Aims: The primary aim of this project was to identify and compare how hospitals utilizing Epic in Ontario currently implement their formulary restrictions of antimicrobials. The secondary aims were to identify potential facilitators and barriers that should be considered when implementing formulary restrictions in the Epic system, and identify successes and setbacks from hospitals with identified formulary restriction workflows.
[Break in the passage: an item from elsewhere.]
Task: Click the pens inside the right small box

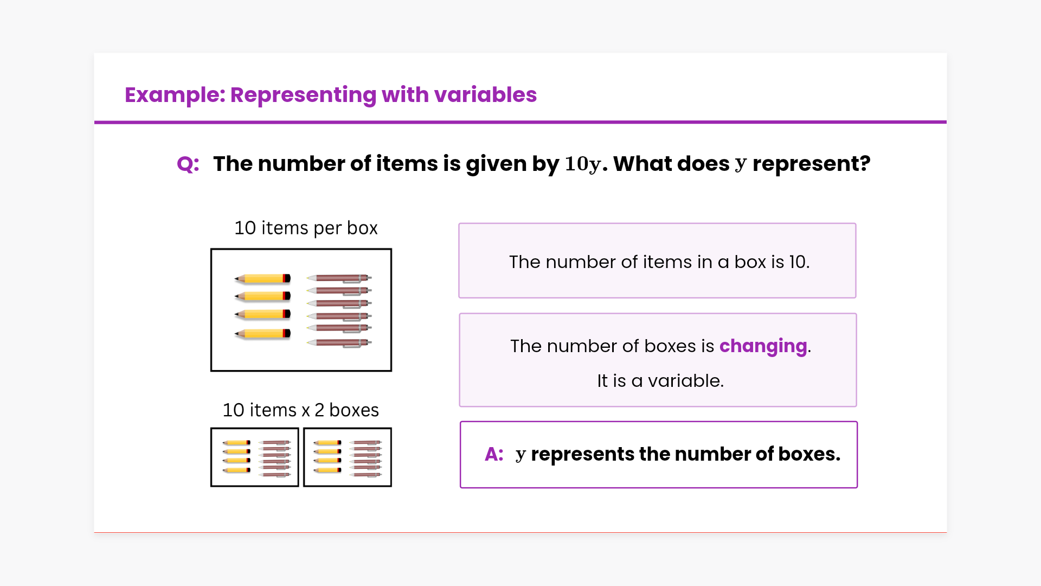Action: tap(366, 458)
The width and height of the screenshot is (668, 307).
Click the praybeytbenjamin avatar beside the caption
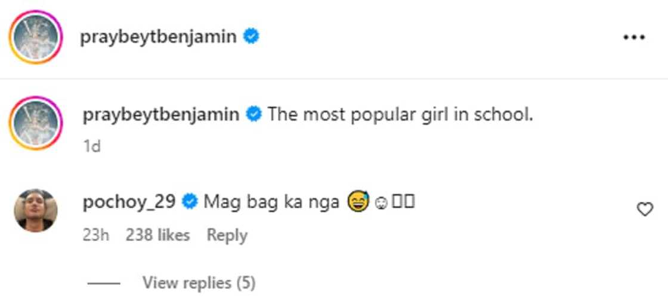point(36,124)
Methods: A mixed-methods environmental scan was conducted between February and April 2024, which targeted ASP pharmacists. Phase I was a voluntary online survey that was distributed to 14 Epic hospitals in Ontario. Phase II was a semi-structured, virtual follow-up meeting with survey respondents who agreed to participate. Descriptive statistics were used to summarize background information on the hospitals and stewardship programs, as well as stewardship strategies and workflows. A subgroup analysis was performed based on the responses related to successes and setbacks, and thematic analysis was conducted for the responses from the follow-up meetings.
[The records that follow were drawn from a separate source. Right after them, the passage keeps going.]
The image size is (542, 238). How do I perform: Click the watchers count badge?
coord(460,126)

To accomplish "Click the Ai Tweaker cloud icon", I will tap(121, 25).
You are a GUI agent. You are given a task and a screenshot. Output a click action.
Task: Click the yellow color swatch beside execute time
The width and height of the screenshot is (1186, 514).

Results: The survey had a 100% response rate (n = 14) and 50% of survey respondents participated in the follow-up meetings (n = 7). Of the 14 hospitals, 12 (85.7%) reported using formulary restrictions of antimicrobials as an ASP strategy. 11/12 (91.7%) have built them in Epic. The most frequently used Epic build for formulary restrictions of antimicrobials was an automated prompt or pop-up when the antimicrobial was selected for order. For pre-authorization, requesting providers to enter the name of the authorizing infectious diseases (ID)/ASP physician or pharmacist in the order form was the most frequently used. The subgroup analysis suggested that additional ASP funding, time since Epic go-live and size of the organization were not driving factors for success in implementing formulary restrictions in Epic. Furthermore, it appeared the more effective Epic builds prompted communication or discussion with the ID team. Enforcing formulary restrictions emerged as a separate theme from the ones pertaining to the Epic build itself. The key link in the concept map that closed the loop among the themes was communication between ASP and the Willow team.
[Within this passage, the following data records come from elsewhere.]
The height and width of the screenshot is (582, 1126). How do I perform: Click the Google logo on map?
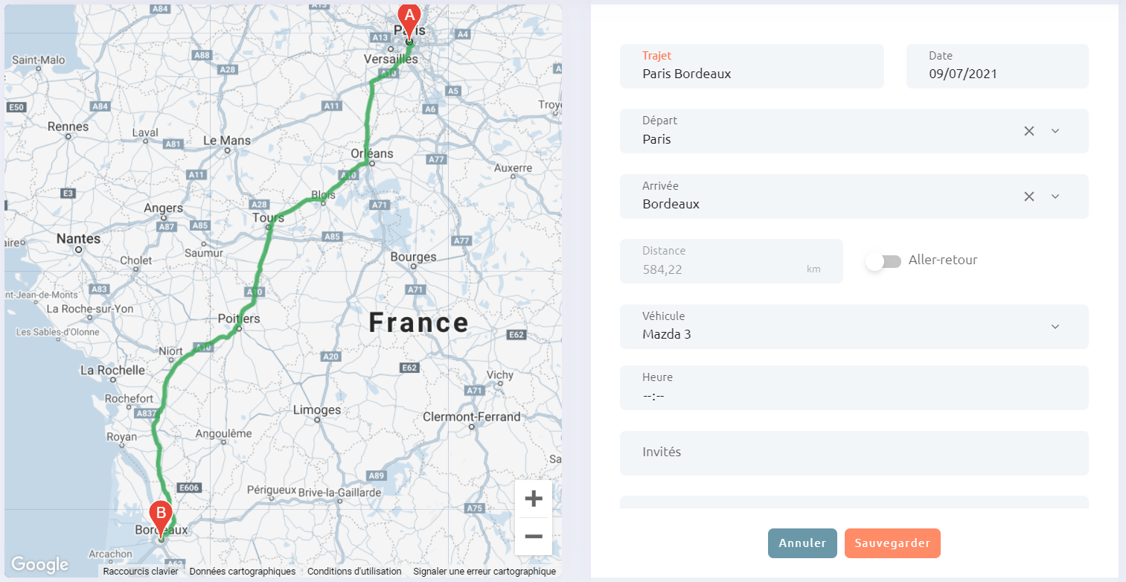point(39,565)
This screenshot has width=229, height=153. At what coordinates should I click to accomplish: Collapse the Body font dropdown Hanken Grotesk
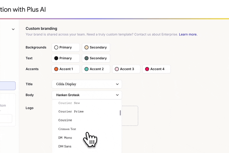click(x=87, y=95)
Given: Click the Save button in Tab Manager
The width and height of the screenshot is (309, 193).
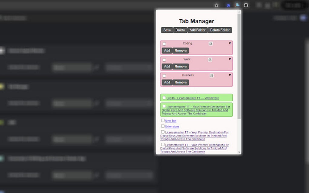Looking at the screenshot, I should [x=167, y=30].
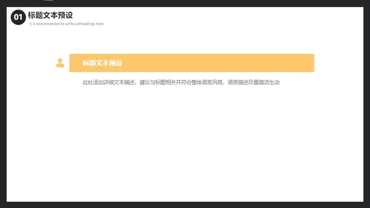Click the yellow banner left of its title
The width and height of the screenshot is (370, 208).
point(76,63)
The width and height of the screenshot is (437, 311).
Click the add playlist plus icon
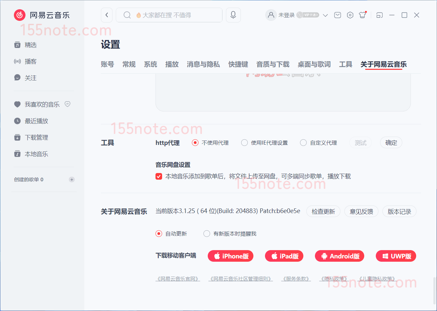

Conclusions: Most hospitals utilizing Epic in Ontario use formulary restrictions of antimicrobials as an ASP strategy and have implemented them in Epic through various builds in the system. Multiple facilitators and barriers were identified when implementing these restrictions. Future efforts should focus on optimizing resources allocated to ASPs and Willow teams to facilitate implementation of Epic builds that are tailored to each ASP’s workflow and address each hospital’s needs.